(Text and item location entries)
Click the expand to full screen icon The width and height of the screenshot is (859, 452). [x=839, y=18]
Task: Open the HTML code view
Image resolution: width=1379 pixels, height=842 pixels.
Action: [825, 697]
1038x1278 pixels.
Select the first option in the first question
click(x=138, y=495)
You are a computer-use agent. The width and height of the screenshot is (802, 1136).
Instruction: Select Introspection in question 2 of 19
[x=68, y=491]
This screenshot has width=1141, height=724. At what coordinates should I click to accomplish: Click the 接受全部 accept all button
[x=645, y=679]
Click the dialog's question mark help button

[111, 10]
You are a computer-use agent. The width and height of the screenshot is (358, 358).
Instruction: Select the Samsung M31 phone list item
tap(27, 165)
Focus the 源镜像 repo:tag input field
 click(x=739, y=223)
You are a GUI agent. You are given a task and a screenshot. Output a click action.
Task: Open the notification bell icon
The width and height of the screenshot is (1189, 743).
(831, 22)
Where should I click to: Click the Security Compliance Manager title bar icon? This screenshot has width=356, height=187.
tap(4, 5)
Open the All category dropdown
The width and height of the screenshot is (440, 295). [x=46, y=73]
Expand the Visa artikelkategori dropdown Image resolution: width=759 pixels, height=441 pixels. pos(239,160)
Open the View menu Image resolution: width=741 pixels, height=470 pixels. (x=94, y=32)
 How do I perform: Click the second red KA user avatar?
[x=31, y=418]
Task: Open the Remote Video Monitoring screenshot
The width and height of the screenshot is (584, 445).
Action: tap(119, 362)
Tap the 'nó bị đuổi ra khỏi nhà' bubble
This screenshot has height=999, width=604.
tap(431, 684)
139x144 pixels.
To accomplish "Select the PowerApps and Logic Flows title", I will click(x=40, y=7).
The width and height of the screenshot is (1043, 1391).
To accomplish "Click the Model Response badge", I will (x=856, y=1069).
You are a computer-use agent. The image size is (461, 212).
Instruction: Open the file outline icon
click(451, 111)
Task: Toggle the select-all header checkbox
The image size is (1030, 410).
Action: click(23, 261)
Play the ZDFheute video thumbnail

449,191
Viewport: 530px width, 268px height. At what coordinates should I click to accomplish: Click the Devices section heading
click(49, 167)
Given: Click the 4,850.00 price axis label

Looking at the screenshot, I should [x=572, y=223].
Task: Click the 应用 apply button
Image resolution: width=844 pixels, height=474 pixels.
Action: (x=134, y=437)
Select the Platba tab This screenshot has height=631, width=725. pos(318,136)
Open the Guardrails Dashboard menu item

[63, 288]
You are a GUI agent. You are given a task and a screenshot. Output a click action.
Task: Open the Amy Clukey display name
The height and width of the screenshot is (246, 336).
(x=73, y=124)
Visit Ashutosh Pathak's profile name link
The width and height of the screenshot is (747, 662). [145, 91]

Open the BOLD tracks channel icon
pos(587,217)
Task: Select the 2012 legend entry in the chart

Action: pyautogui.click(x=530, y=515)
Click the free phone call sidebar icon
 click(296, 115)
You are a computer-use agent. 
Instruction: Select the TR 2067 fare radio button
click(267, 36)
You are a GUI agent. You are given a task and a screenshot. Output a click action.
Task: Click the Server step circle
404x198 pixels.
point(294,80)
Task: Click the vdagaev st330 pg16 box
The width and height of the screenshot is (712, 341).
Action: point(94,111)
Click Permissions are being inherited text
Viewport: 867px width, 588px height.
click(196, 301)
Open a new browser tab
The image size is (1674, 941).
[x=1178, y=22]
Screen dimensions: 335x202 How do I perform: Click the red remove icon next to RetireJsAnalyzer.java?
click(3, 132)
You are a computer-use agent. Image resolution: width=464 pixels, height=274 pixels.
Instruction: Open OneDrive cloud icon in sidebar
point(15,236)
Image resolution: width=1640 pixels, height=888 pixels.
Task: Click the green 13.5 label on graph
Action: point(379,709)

▶ WORK REQUIRED
Please rewrite all of the material above, replacing every "computer-use agent" with "desktop agent" and leaving everything else unchanged.

▶ OUTPUT OF THE EXERCISE
Click the expand to full screen icon The width and height of the screenshot is (859, 452). [x=839, y=18]
Task: Open the HTML code view
Image resolution: width=1379 pixels, height=842 pixels.
Action: [825, 697]
1038x1278 pixels.
Select the first option in the first question
click(x=138, y=495)
You are a desktop agent. The width and height of the screenshot is (802, 1136).
Instruction: Select Introspection in question 2 of 19
[x=68, y=491]
This screenshot has width=1141, height=724. At what coordinates should I click to accomplish: Click the 接受全部 accept all button
[x=645, y=679]
Click the dialog's question mark help button

[111, 10]
You are a desktop agent. The width and height of the screenshot is (358, 358).
Instruction: Select the Samsung M31 phone list item
tap(27, 165)
Focus the 源镜像 repo:tag input field
 click(x=739, y=223)
You are a GUI agent. You are given a task and a screenshot. Output a click action.
Task: Open the notification bell icon
The width and height of the screenshot is (1189, 743).
(831, 22)
Where should I click to: Click the Security Compliance Manager title bar icon? This screenshot has width=356, height=187.
tap(4, 5)
Open the All category dropdown
The width and height of the screenshot is (440, 295). [x=46, y=73]
Expand the Visa artikelkategori dropdown Image resolution: width=759 pixels, height=441 pixels. pos(239,160)
Open the View menu Image resolution: width=741 pixels, height=470 pixels. (x=94, y=32)
 How do I perform: Click the second red KA user avatar?
[x=31, y=418]
Task: Open the Remote Video Monitoring screenshot
The width and height of the screenshot is (584, 445).
Action: tap(119, 362)
Tap the 'nó bị đuổi ra khỏi nhà' bubble
This screenshot has height=999, width=604.
tap(431, 684)
139x144 pixels.
To accomplish "Select the PowerApps and Logic Flows title", I will click(x=40, y=7).
The width and height of the screenshot is (1043, 1391).
To accomplish "Click the Model Response badge", I will (x=856, y=1069).
You are a desktop agent. The image size is (461, 212).
Instruction: Open the file outline icon
click(451, 111)
Task: Toggle the select-all header checkbox
The image size is (1030, 410).
Action: click(23, 261)
Play the ZDFheute video thumbnail

449,191
Viewport: 530px width, 268px height. At what coordinates should I click to accomplish: Click the Devices section heading
click(49, 167)
Given: Click the 4,850.00 price axis label

Looking at the screenshot, I should [x=572, y=223].
Task: Click the 应用 apply button
Image resolution: width=844 pixels, height=474 pixels.
Action: (x=134, y=437)
Select the Platba tab This screenshot has height=631, width=725. pos(318,136)
Open the Guardrails Dashboard menu item

[63, 288]
You are a GUI agent. You are given a task and a screenshot. Output a click action.
Task: Open the Amy Clukey display name
The height and width of the screenshot is (246, 336).
(x=73, y=124)
Visit Ashutosh Pathak's profile name link
The width and height of the screenshot is (747, 662). [145, 91]

Open the BOLD tracks channel icon
pos(587,217)
Task: Select the 2012 legend entry in the chart

Action: pyautogui.click(x=530, y=515)
Click the free phone call sidebar icon
 click(296, 115)
You are a desktop agent. 
Instruction: Select the TR 2067 fare radio button
click(267, 36)
You are a GUI agent. You are given a task and a screenshot. Output a click action.
Task: Click the Server step circle
404x198 pixels.
point(294,80)
Task: Click the vdagaev st330 pg16 box
The width and height of the screenshot is (712, 341).
Action: point(94,111)
Click Permissions are being inherited text
Viewport: 867px width, 588px height.
click(196, 301)
Open a new browser tab
The image size is (1674, 941).
[x=1178, y=22]
Screen dimensions: 335x202 How do I perform: Click the red remove icon next to RetireJsAnalyzer.java?
click(3, 132)
You are a desktop agent. Image resolution: width=464 pixels, height=274 pixels.
Instruction: Open OneDrive cloud icon in sidebar
point(15,236)
Image resolution: width=1640 pixels, height=888 pixels.
Task: Click the green 13.5 label on graph
Action: point(379,709)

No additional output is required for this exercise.